One of my roommates in college was dating a guy that I thought was an arrogant narcissistic. They were both in their first year of medical school. She was lovely, but he believed himself to be far above the plebeians that surrounded him. He had a friend that often came over. When the two of them got together, they often began to speak in a foreign language. It was a strange blend of English and an unknown vernacular. Although I normally tried to ignore them, I was drawn to their strange banter. I was finally able to ascertain that they were, in fact, speaking English. They were just using words that normally only surfaced toward the end of advanced vocabulary exams, and admittedly, the average person would find it near impossible to comprehend their almost cryptic repartee.
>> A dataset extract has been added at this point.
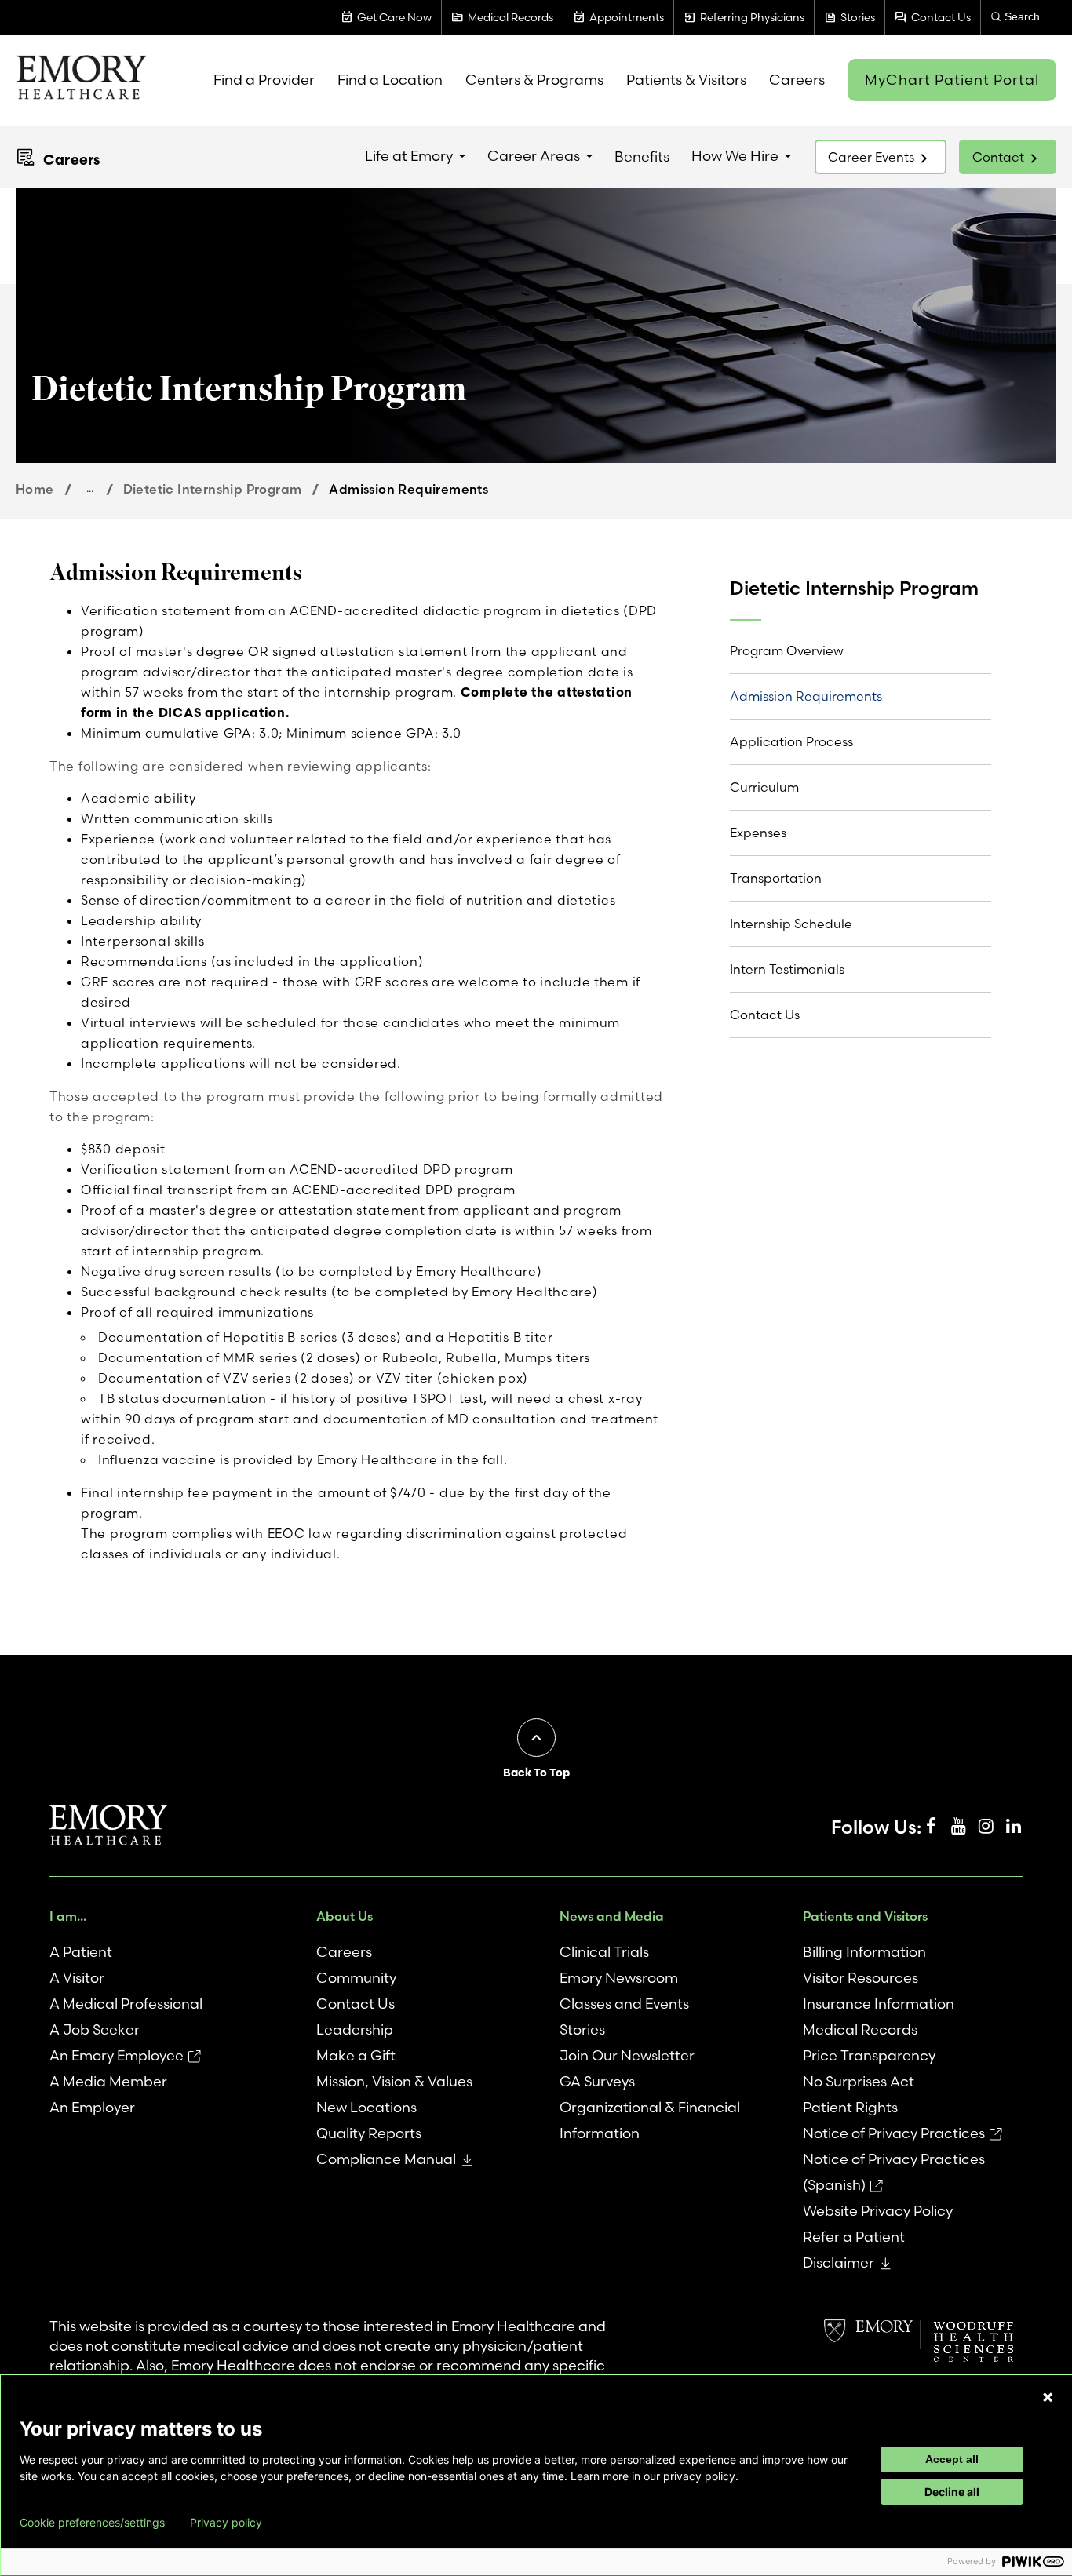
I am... (67, 1916)
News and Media (612, 1916)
Granted, they did this mainly for sport, and although they were inarguably ostentatious, I could not fault them for taking the opportunity to make use of their extensive vocabulary. Although I still thought him an insensitive cad, I must admit I was filled with awe for his mastery of the English language.

Possessing an imposing vocabulary is more than a parlor trick. It is power, and knowledge, and beauty. For that reason when I had my children, I believed it their incontrovertible birth right to be exposed to a rich and expansive vocabulary. Very early on I exposed them to a vocabulary that far exceeded their stature and embraced every opportunity to expand their personal dictionary.

I remember sitting on my back deck at our house in Kentucky. My youngest was napping and my two oldest, 6 and 4 approached me.

4 year old: Mommy, can we have licorice?

Me: Okay. But just 1 each.

Several minutes later, I espied the 2 walking through the backyard, each toting a beer!

Me: (Befuddled, bewildered and besot!) What are you guys doing with a beer?

My 6 year old daughter gave her 4 year old brother a look that implied… “I told you so.”

4 year old: “You said we could have licorice.”

Ah, I got it! Note to self… explain the difference between licorice and liquor, which I did after I confiscated the beers!

Not only does an impressive command of the English language allow you to communicate in an accurate and expressive manner, there is a beauty and symmetry that is personally enriching!